The input is terminated by a line containing pair of zeros 

Output

For each test case output one line consisting of the test case number followed by the minimal number of radar installations needed. "-1" installation means no solution for that case.

Sample Input

3 2
1 2
-3 1
2 1

1 2
0 2

0 0

Sample Output

Case 1: 2
Case 2: 1

 方法解析：

大致可以分为两种情况：

1.当所给点的y轴坐标有y>d（雷达影响半径）的情况时，则是无解的情况。

2.当所有点的y轴坐标都不大于d时：

    以每一个点为圆心，d为半径画圆。每一个圆都会与x有两个交点，即左点（a表示）和右点（b 表示）（只有一个的也看成有值相等的两个点）。按右点的x轴坐标（即bx）把所有b点所对应的岛屿（输入点）从小到大排序。从左至右，以排好的b点为雷达圆心。每画一个雷达圆，标记ax<=bx的a点所对应的岛屿点，那么下一个圆的圆心坐标为第一个没有标记的岛屿所对应的b点。

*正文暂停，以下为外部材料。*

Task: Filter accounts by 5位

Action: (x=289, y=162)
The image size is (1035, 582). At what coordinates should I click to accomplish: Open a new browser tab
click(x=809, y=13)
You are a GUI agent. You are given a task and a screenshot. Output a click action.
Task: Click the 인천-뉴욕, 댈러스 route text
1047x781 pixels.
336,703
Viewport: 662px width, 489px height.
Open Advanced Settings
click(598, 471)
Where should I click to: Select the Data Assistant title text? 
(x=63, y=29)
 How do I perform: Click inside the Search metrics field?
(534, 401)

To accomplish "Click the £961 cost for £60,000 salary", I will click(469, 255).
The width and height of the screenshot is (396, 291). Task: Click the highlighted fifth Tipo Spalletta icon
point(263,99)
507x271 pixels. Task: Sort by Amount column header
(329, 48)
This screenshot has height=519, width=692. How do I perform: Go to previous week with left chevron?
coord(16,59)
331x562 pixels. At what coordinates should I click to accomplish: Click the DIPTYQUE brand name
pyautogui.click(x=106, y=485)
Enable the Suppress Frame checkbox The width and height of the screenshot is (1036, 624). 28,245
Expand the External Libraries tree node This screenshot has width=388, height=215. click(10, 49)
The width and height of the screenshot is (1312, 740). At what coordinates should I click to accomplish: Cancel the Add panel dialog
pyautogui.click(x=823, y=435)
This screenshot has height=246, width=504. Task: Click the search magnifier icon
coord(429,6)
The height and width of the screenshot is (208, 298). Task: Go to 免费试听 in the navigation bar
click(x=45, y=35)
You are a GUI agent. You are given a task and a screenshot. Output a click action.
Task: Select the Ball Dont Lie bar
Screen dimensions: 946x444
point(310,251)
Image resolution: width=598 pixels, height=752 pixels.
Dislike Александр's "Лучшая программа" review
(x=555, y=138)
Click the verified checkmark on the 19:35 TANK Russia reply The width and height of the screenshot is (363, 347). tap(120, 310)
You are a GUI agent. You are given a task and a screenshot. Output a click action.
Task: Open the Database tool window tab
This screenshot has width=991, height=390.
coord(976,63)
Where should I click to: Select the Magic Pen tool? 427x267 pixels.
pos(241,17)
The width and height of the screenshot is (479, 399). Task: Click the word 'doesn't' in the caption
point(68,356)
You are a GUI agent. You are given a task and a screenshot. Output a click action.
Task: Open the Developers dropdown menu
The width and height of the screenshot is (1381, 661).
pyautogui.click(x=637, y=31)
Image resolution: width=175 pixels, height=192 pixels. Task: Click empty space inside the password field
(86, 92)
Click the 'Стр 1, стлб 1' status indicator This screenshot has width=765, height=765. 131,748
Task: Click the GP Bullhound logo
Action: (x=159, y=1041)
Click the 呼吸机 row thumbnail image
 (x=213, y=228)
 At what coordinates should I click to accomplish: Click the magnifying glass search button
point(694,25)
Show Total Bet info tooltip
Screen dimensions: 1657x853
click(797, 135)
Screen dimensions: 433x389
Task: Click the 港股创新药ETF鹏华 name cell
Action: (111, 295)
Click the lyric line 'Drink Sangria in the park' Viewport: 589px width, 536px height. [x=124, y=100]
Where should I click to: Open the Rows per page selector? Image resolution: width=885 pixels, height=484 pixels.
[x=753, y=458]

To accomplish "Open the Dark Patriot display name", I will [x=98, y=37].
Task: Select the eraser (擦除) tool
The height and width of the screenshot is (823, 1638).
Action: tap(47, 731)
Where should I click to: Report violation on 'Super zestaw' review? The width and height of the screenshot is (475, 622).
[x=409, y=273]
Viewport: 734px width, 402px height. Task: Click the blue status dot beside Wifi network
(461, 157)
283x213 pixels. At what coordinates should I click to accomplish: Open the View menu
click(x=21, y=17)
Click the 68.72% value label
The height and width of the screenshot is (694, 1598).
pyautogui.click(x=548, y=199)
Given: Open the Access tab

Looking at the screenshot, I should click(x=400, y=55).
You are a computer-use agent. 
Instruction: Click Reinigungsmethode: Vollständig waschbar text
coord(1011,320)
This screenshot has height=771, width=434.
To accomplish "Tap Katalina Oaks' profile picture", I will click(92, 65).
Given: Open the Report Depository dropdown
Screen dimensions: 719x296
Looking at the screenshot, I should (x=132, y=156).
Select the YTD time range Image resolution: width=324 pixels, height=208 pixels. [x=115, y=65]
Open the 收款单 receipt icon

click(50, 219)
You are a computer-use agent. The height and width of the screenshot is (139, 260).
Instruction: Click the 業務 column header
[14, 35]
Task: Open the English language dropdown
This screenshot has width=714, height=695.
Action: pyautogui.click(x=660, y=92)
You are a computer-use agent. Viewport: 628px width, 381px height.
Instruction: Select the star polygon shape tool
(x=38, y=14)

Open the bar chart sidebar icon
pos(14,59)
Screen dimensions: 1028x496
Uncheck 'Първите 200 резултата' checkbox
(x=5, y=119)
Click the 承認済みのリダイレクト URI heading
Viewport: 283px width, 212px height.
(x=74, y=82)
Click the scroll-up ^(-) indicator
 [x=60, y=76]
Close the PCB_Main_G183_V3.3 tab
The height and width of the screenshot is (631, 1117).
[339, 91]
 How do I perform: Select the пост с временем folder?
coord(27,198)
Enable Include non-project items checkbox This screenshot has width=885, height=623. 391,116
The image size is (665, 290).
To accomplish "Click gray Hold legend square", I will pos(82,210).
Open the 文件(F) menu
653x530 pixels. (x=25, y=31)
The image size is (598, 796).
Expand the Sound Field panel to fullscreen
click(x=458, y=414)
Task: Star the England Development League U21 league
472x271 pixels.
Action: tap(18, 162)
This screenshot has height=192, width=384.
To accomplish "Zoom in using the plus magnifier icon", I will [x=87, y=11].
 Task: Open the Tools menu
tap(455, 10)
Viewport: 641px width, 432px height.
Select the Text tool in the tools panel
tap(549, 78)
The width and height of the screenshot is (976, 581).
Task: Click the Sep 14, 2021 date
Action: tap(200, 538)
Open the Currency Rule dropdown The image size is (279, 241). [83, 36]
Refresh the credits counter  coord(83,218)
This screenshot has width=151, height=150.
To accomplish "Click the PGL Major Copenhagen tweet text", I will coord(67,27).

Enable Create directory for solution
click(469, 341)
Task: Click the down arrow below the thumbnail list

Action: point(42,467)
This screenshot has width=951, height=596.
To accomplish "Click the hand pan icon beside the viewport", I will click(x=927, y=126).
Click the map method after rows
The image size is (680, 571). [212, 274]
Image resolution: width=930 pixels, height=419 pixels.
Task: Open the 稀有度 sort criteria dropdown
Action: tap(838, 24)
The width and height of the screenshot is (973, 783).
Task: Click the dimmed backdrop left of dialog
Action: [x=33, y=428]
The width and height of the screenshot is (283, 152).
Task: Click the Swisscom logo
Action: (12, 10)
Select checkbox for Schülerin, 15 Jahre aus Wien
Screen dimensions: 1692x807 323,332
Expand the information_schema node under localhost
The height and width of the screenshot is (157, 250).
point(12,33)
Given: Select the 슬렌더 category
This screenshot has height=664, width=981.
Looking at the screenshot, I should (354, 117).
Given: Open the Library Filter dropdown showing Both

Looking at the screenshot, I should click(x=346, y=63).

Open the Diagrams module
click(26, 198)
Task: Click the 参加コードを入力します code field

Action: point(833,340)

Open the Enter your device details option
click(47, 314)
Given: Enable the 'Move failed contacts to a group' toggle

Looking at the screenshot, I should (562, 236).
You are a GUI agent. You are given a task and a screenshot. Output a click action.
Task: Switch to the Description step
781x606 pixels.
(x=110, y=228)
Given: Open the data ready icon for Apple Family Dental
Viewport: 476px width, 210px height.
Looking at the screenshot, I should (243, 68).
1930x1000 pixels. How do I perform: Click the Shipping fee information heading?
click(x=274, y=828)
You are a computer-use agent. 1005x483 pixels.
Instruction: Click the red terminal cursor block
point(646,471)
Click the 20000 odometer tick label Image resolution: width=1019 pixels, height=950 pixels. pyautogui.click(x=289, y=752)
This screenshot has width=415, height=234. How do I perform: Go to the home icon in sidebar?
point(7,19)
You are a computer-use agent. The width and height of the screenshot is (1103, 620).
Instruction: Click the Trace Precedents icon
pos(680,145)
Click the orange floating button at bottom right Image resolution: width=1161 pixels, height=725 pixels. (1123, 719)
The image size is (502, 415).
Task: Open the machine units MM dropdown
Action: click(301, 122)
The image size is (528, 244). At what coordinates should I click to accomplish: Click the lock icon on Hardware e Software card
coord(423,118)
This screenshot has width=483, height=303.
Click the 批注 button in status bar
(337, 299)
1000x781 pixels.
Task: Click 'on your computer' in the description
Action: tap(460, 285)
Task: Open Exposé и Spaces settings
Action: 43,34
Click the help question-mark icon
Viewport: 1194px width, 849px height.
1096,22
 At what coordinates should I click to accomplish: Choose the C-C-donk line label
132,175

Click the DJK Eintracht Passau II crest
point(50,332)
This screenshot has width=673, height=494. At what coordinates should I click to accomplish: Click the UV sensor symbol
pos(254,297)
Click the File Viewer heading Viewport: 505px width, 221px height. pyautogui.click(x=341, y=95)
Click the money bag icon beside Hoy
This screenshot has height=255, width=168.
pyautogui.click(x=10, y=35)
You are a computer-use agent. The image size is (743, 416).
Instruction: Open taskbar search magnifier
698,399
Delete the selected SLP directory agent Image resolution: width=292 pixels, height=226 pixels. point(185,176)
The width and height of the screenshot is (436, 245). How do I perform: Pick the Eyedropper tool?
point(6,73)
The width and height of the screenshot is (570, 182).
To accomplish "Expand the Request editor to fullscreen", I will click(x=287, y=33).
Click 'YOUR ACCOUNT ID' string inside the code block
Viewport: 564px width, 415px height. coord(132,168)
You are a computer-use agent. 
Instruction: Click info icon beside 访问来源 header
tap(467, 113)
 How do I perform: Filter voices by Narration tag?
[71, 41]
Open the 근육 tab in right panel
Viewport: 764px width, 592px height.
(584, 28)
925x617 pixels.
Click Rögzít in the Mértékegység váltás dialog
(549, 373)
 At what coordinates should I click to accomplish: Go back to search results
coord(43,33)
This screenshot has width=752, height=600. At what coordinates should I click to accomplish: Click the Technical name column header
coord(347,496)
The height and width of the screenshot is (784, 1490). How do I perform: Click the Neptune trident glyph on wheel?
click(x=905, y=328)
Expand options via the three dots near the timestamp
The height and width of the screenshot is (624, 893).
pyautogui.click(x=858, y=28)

当有新点（未标记的点）被标记时，雷达个数加一（是处理同一个雷达圆时所遇到的新点，不重复计数）。

    ............自己都有点绕晕了......= =

代码如下：

#include<iostream>
#include<cstring>
#include<cmath>
#include<cstdio>
using namespace std;

class Num
{
public:
    double x,y,a,b,p;
};

#define M 1000

double ffind(double y,double r)
{
    return sqrt(r*r-y*y);
}

int main()
{
    Num id[M];
    Num t;
    double m,r;
    int step=0;
    while(scanf("%lf%lf",&m,&r)!=EOF)
    {
        if(m==0 && r==0) break;
        step++;
        int i,j,number=0,k=0;
        for(i=0;i<m;i++)
        {
            id[i].x=0;
            id[i].y=0;
            id[i].a=0;
            id[i].b=0;
            id[i].p=0;
        }
        for(i=0;i<m;i++)
        {
            scanf("%lf%lf",&id[i].x,&id[i].y);
            if(id[i].y>r) number=-1;
            id[i].a=id[i].x-ffind(id[i].y,r);
            id[i].b=id[i].x+ffind(id[i].y,r);
        }
        for(i=0;i<m;i++)
            for(j=i;j<m;j++)
        {
            if(id[j].b<id[i].b)
            {
                t=id[j];
                id[j]=id[i];
                id[i]=t;
            }
        }
        for(i=0;i<m && number>=0;i++)
        {
            if(id[i].p==0)
            {
            for(j=0;j<m;j++)
            {
                if(id[j].p==0 && id[j].a<=id[i].b)
                {
                    id[j].p=1;
                    k++;
                }
            }
            }
            if(k>0){ number++;}
            k=0;
        }
       printf("Case %d: %d
",step,number);
    }
    return 0;
}